◆ Task brief: Only the lines from the one containing "Where should I" through the end of the listing are to be repeated, exactly and without pictures.

◆ Record set:

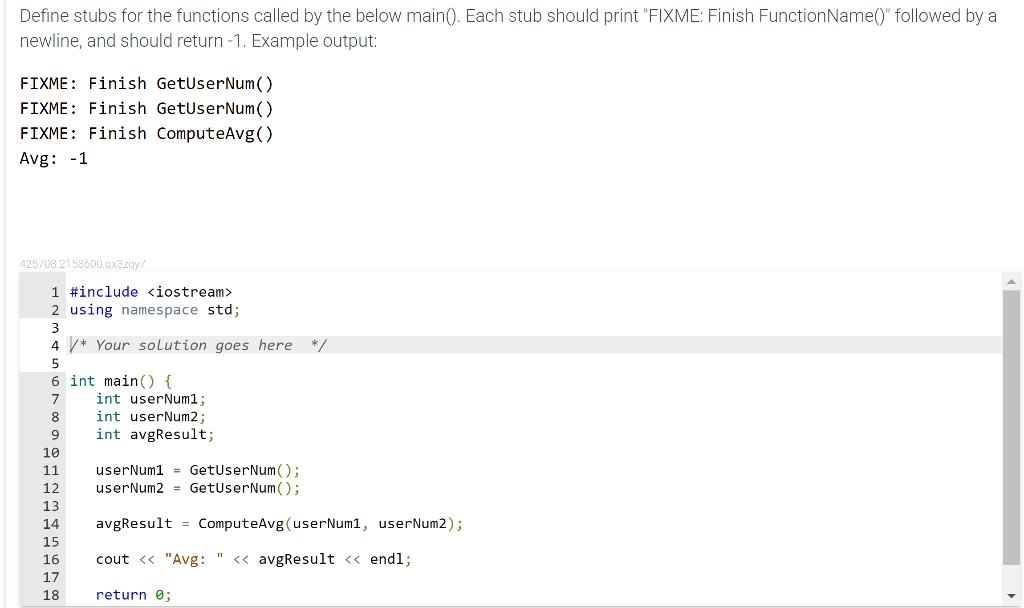Click the GetUserNum() call on line 11

(x=238, y=469)
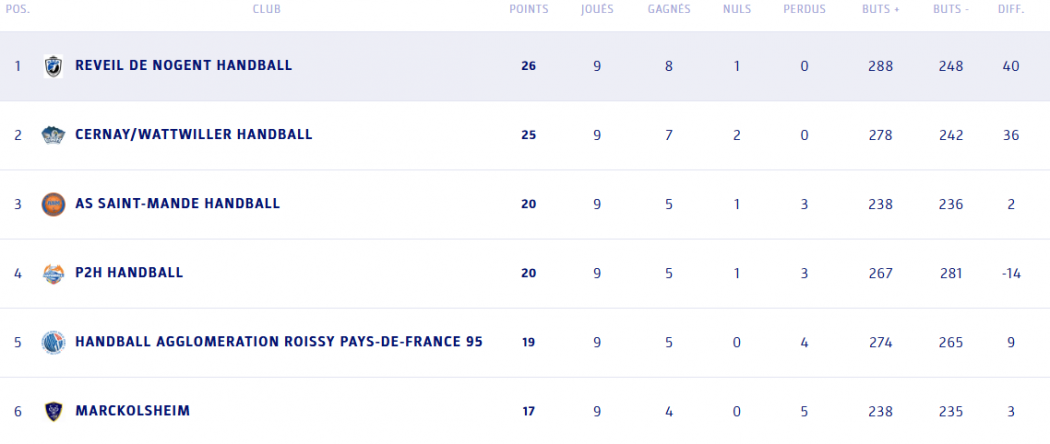This screenshot has height=444, width=1050.
Task: Click the AS Saint-Mande orange ball logo
Action: (52, 204)
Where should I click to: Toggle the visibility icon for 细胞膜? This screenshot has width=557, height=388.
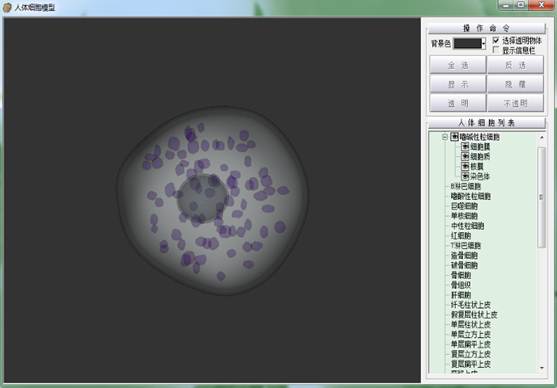click(465, 146)
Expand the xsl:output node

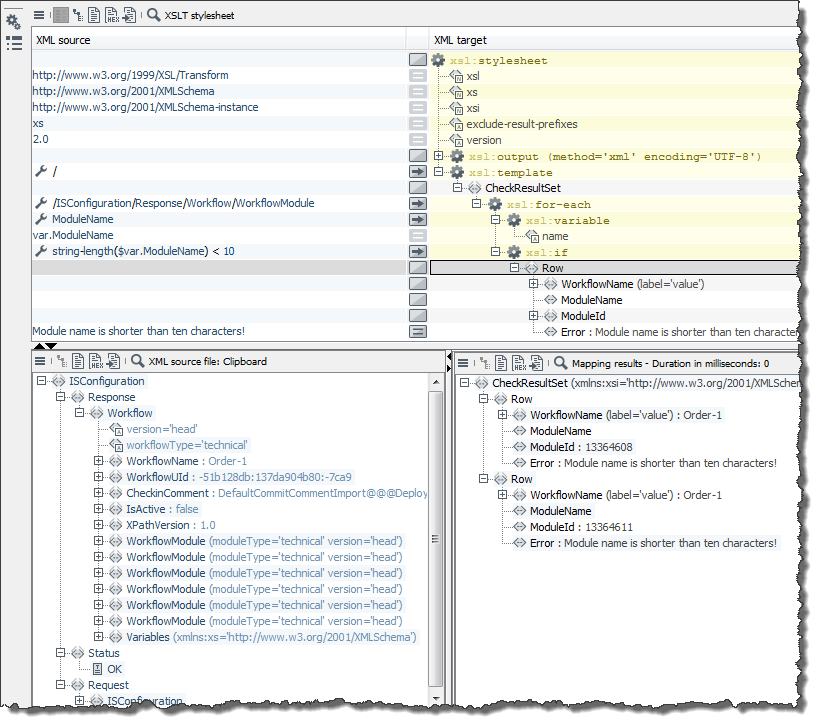tap(440, 156)
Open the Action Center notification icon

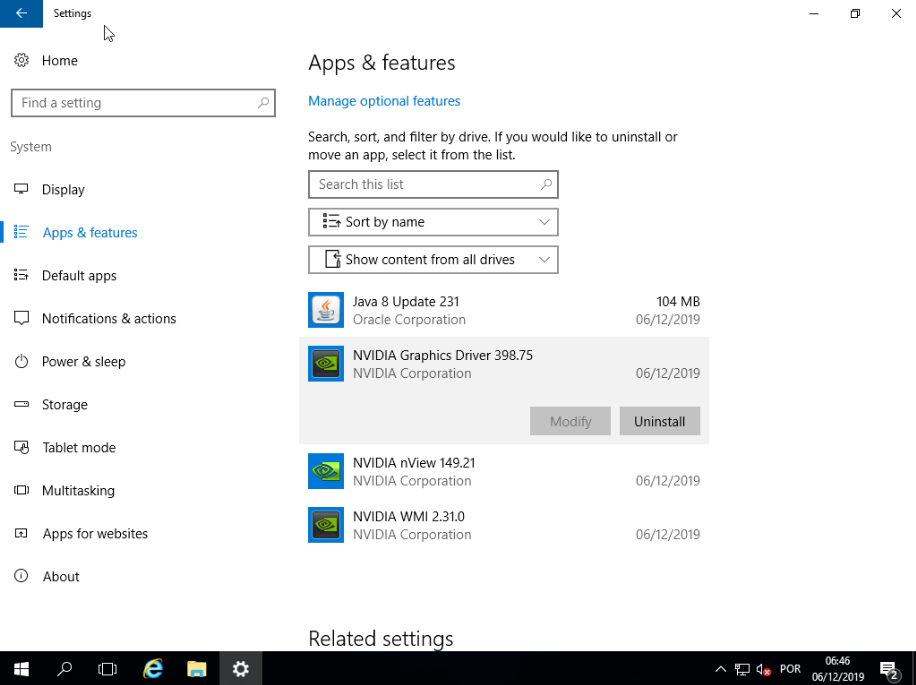[x=888, y=669]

◆ Result of the exercise:
Where should I click to: Toggle the visibility icon for 细胞膜? This screenshot has width=557, height=388.
click(465, 146)
Expand the xsl:output node

tap(440, 156)
Open the Action Center notification icon

[x=888, y=669]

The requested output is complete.